The loss of legs is especially poignant because Auntie and Mom were fancy shawl powwow dancers who according to the narrator, “danced like butterflies.”
Auntie returns home and after a long period of healing, adjusts to artificial legs and learns to dance again. When she returns to the dance arena for the first time during the Veteran’s honorary song, the crowd cheers and tears run down faces. Auntie dances with her new legs at the same time she dances with her heart.
You may have a few tears in your eyes, too, when reading this sweet story, beautifully illustrated by Jacqueline Paske Gill. Just the right amount of Ojibwe language is scattered throughout to teach the reader (and listener) a few new words. The story reflects the best of native culture: strong family ties, devotion to country, courage, the continuation of tradition, the recovery from setbacks, and the joy of community.
Author Thomas Peacock is a Fond du Lac Band enrollee, and lives in Red Cliff, Wisconsin and Duluth, Minnesota. He is a prolific writer whose books include the notable “Ojibwe Waasa Inaabidaa: We Look in All Directions”, “To Be Free”, “The Tao of Nookomis”, and “The Forever Sky”.
Illustrator Jacqueline Paske Gill has illustrated more than 20 books and wrote five of them. She lives in Wisconsin. Gill’s illustrations are as heartwarming as Peacock’s words. As with many good children’s picture books, you leave this one wishing it were longer, or wishing it were part of a series so you know there’s more to come.
The book is available from Amazon On Demand Publishing LLC.
Reservation dogs get top billing in a second children’s book by a Fond du Lac Band enrollee, Heather Brink. “Rez Dog,” illustrated by Jordan Rodgers, is the story of an unwanted and neglected dog that lived outside a reservation gas station. As you might expect, Rez Dog’s fate is a happy one as he evolves from neglected and isolated to beloved and cared for.
The path to a good life was strewn with obstacles. Rez Dog ate trash and badly needed a human family, carefully observing the behavior of the gas station customers in hopes of finding a good forever family. Rez Dog had little interest in noisy cars, smelly trucks, grumpy people and loud teenagers and big families. He knew that type. Now he sought the attention of quiet cars and friendly people.
Finally the right family came along in a pickup truck. A little girl, Sammy, and her mom decided with some reluctance to take Rez Dog home, which leads to a visit from Uncle who had agreed to give Rez Dog a bath. The family feeds and attends to the little Rez Dog who begins to flourish from the attention.
Finally, he gets a real name and is last seen seated by Sammy, watching the sun go down.

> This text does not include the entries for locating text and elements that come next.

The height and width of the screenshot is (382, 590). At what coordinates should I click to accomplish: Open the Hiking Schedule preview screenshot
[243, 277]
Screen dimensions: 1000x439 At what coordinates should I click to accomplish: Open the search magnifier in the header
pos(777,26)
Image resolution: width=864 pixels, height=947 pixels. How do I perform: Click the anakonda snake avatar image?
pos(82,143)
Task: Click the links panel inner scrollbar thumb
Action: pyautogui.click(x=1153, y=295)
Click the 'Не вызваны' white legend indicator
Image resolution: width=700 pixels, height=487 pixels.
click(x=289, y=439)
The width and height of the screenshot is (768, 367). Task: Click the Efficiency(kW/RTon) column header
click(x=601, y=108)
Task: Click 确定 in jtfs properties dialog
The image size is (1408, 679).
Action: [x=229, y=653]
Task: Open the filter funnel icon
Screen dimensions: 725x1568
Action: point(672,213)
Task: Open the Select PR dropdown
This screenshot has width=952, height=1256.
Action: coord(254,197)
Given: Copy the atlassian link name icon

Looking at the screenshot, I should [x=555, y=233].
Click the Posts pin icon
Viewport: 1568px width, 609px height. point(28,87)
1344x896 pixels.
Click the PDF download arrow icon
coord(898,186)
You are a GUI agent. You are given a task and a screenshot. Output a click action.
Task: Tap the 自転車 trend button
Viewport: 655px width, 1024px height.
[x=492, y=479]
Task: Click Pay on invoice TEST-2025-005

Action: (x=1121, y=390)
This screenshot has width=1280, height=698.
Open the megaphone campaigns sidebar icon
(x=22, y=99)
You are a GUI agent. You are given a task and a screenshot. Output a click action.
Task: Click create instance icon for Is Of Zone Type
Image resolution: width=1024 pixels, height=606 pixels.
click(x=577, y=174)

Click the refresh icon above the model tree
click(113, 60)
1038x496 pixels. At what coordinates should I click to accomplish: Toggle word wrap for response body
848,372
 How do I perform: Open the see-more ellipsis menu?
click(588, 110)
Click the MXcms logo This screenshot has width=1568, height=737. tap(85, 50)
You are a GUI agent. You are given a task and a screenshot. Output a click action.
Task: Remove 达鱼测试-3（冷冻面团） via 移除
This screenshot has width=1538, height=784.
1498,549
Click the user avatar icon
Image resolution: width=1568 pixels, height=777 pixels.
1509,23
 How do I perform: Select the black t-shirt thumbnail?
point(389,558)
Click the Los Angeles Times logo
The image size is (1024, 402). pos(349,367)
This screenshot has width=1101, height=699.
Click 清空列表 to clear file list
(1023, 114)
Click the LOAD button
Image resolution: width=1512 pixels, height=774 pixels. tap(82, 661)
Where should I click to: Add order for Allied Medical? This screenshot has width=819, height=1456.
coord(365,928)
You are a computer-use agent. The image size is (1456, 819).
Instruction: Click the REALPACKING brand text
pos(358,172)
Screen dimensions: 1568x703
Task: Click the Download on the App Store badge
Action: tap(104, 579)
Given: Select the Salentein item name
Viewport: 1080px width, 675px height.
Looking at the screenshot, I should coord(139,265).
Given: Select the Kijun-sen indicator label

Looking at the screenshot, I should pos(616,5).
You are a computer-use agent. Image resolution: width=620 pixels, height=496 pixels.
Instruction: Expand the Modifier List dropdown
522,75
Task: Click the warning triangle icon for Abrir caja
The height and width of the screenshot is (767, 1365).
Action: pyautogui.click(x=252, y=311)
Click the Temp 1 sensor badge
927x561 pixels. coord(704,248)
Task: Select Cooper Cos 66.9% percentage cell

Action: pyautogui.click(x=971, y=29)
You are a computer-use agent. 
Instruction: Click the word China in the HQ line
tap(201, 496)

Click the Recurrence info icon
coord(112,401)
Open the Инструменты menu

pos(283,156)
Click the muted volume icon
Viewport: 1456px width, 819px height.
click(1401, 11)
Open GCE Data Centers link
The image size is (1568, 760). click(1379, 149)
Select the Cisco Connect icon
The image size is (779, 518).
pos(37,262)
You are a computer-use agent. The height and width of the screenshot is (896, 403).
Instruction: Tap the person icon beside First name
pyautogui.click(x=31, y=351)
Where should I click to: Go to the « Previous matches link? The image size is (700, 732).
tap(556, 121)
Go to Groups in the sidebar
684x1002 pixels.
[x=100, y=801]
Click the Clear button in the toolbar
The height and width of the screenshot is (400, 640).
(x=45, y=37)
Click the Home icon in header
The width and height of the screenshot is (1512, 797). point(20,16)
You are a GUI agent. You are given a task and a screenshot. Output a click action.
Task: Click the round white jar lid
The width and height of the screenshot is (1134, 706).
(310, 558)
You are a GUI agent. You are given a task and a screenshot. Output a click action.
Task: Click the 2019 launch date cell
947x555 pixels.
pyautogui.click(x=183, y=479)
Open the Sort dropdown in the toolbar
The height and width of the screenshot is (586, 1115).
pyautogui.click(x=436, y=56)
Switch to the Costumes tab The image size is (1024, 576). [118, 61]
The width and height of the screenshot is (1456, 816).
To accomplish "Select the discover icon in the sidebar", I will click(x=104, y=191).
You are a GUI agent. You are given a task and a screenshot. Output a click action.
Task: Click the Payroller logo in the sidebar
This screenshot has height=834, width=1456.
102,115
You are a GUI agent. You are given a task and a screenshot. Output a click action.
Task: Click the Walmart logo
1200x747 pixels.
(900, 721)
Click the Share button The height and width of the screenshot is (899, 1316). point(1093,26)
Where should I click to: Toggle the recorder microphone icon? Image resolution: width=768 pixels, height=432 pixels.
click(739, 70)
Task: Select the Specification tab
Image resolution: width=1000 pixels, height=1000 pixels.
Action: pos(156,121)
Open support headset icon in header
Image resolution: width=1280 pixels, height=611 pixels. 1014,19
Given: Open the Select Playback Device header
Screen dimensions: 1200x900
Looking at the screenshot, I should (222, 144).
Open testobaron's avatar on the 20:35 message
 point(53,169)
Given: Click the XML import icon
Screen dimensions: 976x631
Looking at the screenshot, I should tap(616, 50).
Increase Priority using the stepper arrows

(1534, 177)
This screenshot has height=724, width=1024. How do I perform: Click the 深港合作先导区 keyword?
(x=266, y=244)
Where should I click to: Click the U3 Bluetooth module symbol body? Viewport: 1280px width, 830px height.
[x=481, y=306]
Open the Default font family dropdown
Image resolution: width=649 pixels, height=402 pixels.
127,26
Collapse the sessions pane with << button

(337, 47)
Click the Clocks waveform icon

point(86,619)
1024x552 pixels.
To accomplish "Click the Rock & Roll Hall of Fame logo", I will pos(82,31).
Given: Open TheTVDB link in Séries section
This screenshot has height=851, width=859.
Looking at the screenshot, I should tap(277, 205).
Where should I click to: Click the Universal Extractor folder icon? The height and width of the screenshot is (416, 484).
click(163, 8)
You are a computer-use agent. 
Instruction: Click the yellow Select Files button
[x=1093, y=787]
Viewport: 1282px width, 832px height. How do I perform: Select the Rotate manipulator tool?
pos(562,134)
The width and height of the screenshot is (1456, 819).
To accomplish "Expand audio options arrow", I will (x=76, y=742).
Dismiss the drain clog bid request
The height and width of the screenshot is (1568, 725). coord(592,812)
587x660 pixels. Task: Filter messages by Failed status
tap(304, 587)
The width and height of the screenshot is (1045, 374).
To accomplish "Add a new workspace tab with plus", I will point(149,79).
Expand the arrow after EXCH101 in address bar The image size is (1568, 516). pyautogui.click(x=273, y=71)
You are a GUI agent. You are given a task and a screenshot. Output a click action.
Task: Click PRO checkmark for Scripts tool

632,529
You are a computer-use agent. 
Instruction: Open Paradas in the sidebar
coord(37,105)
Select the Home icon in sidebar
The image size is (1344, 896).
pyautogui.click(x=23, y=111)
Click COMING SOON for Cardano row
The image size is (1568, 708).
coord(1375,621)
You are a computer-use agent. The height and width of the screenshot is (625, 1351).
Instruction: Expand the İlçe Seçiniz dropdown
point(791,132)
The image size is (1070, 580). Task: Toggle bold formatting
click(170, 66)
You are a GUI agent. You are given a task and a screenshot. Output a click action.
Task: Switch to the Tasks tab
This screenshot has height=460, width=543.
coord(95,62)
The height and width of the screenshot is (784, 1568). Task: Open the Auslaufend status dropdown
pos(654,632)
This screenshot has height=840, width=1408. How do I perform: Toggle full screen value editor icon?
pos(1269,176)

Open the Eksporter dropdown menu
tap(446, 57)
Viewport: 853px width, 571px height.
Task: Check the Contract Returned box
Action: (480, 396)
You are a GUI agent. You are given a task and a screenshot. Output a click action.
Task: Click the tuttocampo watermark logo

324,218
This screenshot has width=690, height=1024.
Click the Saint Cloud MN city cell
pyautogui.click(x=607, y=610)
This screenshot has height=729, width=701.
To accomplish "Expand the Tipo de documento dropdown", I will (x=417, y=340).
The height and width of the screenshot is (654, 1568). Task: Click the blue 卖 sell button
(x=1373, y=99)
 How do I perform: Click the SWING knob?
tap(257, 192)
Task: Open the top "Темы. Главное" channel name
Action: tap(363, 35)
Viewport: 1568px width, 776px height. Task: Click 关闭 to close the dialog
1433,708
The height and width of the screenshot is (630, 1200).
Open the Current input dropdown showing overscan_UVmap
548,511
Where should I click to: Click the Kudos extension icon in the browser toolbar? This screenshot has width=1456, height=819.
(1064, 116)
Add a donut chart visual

It’s a cute story with a happy ending. This is Brink’s first book. She lives in Arizona and writes part-time. Illustrator Jordan Rodgers is Lakota and a member of the Oglala Lakota Nation. She is a student at the Minneapolis College of Art and Design.
“Rez Dog” was published this year by Black Bears and Blueberries Publishing: www.blackbearsandblueberries.com.